## Requirement
The expected response is the complete listing below, restated exactly, with its pictures omitted.

## Information shown
::::

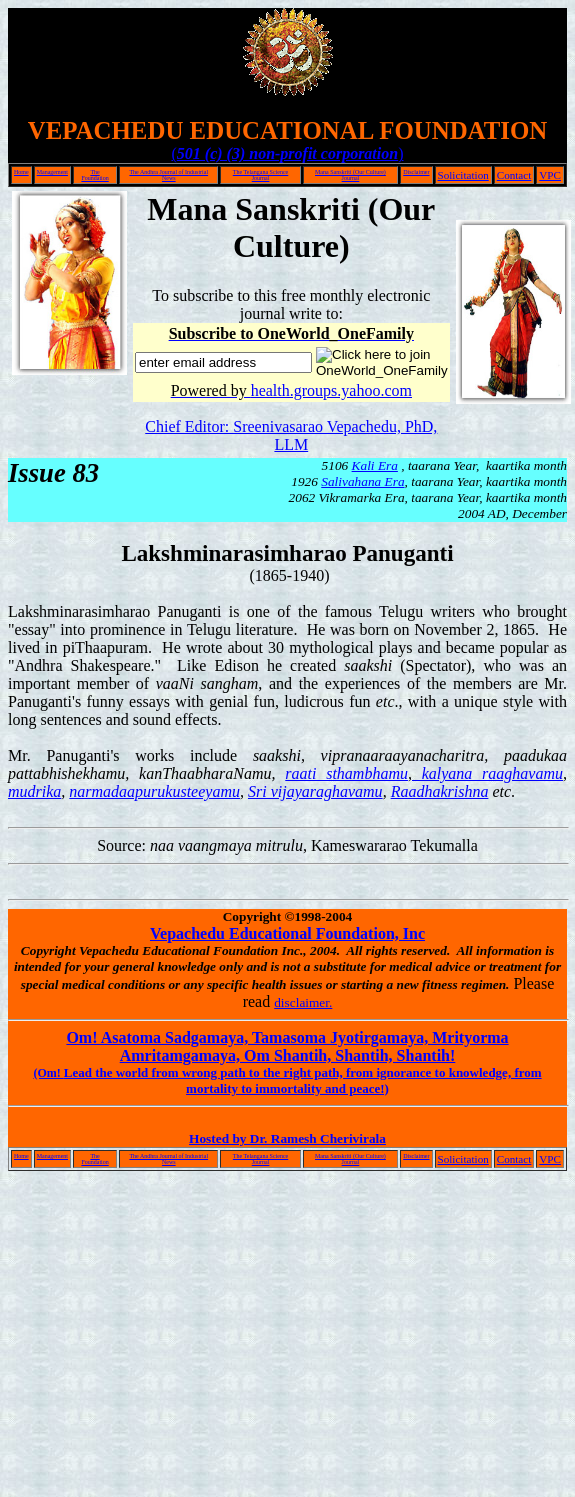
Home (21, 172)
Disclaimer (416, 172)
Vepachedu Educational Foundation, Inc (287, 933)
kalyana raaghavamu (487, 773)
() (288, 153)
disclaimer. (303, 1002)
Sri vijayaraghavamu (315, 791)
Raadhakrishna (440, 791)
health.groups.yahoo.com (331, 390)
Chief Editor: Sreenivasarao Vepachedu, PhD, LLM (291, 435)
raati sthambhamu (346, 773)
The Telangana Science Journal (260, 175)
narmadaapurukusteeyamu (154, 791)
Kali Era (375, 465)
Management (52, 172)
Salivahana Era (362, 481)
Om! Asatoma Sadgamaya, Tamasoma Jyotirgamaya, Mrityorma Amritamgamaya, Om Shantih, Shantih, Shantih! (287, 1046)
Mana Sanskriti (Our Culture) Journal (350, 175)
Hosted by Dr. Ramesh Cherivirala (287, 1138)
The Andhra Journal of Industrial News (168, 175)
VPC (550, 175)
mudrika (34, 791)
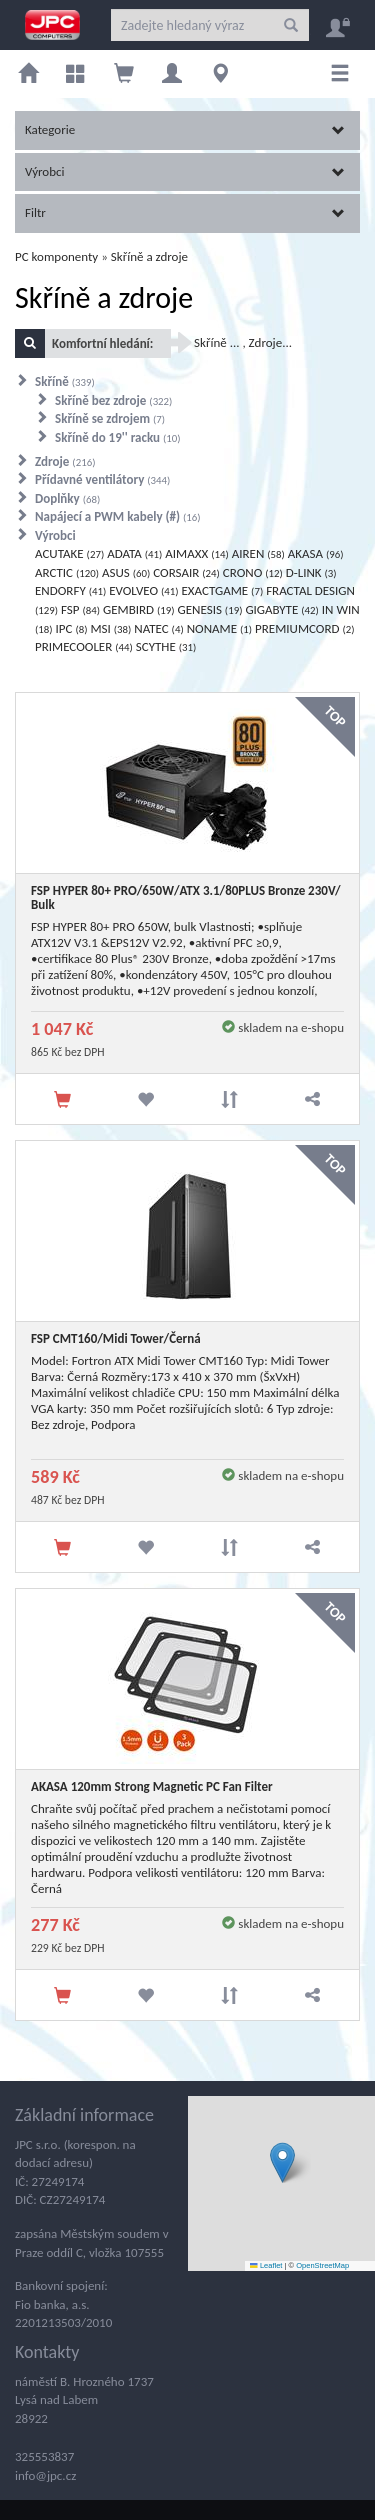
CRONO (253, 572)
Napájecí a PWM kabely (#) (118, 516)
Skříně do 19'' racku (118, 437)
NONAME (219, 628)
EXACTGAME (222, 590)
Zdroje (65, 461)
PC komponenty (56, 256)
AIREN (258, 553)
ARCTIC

::::

## Expected answer
Home (21, 172)
Disclaimer (416, 172)
Vepachedu Educational Foundation, Inc (287, 933)
kalyana raaghavamu (487, 773)
() (288, 153)
disclaimer. (303, 1002)
Sri vijayaraghavamu (315, 791)
Raadhakrishna (440, 791)
health.groups.yahoo.com (331, 390)
Chief Editor: Sreenivasarao Vepachedu, PhD, LLM (291, 435)
raati sthambhamu (346, 773)
The Telangana Science Journal (260, 175)
narmadaapurukusteeyamu (154, 791)
Kali Era (375, 465)
Management (52, 172)
Salivahana Era (362, 481)
Om! Asatoma Sadgamaya, Tamasoma Jyotirgamaya, Mrityorma Amritamgamaya, Om Shantih, Shantih, Shantih! (287, 1046)
Mana Sanskriti (Our Culture) Journal (350, 175)
Hosted by Dr. Ramesh Cherivirala (287, 1138)
The Andhra Journal of Industrial News (168, 175)
VPC (550, 175)
mudrika (34, 791)
CRONO (253, 572)
Napájecí a PWM kabely (#) (118, 516)
Skříně do 19'' racku (118, 437)
NONAME (219, 628)
EXACTGAME (222, 590)
Zdroje (65, 461)
PC komponenty (56, 256)
AIREN (258, 553)
ARCTIC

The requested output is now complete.